▸ **Data extracts**:
Start of Block

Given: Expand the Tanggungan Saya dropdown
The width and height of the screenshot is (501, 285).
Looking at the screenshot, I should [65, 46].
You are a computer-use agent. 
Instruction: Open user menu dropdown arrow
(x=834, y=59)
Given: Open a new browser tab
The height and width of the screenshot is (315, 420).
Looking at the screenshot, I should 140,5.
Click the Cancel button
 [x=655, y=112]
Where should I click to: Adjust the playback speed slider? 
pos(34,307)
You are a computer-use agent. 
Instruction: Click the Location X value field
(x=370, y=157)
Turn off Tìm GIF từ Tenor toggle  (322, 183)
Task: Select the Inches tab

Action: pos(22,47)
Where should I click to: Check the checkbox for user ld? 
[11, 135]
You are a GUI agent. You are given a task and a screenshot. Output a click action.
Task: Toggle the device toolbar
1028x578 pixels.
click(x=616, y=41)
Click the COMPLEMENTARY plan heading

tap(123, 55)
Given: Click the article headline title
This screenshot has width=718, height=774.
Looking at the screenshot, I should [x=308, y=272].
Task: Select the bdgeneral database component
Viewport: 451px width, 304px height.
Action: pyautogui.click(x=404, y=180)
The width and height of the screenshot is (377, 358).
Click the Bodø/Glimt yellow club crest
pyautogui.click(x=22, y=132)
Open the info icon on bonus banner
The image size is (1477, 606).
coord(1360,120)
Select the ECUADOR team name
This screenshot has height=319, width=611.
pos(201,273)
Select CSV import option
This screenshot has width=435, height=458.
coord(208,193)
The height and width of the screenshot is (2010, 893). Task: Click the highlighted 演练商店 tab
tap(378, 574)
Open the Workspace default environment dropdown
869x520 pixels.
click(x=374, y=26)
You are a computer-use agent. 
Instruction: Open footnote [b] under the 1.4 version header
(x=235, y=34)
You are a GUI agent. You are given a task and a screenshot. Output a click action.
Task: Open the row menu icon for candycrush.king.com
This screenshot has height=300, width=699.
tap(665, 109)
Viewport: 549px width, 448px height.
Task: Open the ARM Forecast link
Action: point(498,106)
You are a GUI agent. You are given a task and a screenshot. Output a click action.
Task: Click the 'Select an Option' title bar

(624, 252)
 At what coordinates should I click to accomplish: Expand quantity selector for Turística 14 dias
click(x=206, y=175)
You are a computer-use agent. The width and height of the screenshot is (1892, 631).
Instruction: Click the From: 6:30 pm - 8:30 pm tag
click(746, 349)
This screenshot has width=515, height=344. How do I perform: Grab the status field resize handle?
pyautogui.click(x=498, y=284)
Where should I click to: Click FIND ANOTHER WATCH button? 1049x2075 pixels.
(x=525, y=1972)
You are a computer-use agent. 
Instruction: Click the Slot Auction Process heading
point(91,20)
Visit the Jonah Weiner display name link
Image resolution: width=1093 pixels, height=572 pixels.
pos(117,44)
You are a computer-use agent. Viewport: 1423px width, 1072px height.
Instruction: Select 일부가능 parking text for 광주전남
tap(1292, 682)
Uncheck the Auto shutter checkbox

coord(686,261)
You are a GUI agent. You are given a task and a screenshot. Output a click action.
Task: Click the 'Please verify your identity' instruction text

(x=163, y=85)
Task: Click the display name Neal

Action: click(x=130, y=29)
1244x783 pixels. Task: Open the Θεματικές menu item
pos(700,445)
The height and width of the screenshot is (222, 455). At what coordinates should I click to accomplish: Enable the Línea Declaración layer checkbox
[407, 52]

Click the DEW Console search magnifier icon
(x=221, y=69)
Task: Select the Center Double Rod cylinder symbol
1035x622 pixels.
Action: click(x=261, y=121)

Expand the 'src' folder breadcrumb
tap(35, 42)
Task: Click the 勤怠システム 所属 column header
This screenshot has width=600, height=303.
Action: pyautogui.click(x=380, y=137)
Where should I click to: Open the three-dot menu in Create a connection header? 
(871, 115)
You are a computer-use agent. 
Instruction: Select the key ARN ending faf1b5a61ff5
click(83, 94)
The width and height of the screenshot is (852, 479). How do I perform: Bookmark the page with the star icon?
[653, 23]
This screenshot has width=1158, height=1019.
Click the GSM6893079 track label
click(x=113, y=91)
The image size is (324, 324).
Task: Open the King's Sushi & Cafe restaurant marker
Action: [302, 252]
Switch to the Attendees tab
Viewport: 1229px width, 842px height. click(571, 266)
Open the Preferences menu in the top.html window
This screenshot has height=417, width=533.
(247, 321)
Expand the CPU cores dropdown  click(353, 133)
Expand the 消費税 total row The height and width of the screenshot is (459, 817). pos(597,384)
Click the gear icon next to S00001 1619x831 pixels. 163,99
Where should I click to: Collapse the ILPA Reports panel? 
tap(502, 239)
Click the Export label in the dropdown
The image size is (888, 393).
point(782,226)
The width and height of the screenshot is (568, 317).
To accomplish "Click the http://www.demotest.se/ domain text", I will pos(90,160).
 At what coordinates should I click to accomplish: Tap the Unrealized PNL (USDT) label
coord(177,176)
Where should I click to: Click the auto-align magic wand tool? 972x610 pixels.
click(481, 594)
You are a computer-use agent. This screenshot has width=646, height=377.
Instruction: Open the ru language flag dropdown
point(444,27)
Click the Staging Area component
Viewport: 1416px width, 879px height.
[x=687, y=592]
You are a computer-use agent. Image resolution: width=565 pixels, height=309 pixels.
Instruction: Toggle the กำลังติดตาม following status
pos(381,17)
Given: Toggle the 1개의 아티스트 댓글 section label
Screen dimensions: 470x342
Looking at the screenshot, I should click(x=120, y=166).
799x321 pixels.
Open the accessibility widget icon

End of Block

▸ **Task instructions**: Of the entries above, transcribe exactly those lines that fall between the line containing "Where should I click to: Adjust" and the line containing "Given: Click the article headline title", together with those two lines.

▸ **Response box**:
Where should I click to: Adjust the playback speed slider? 
pos(34,307)
You are a computer-use agent. 
Instruction: Click the Location X value field
(x=370, y=157)
Turn off Tìm GIF từ Tenor toggle  (322, 183)
Task: Select the Inches tab

Action: pos(22,47)
Where should I click to: Check the checkbox for user ld? 
[11, 135]
You are a GUI agent. You are given a task and a screenshot. Output a click action.
Task: Toggle the device toolbar
1028x578 pixels.
click(x=616, y=41)
Click the COMPLEMENTARY plan heading

tap(123, 55)
Given: Click the article headline title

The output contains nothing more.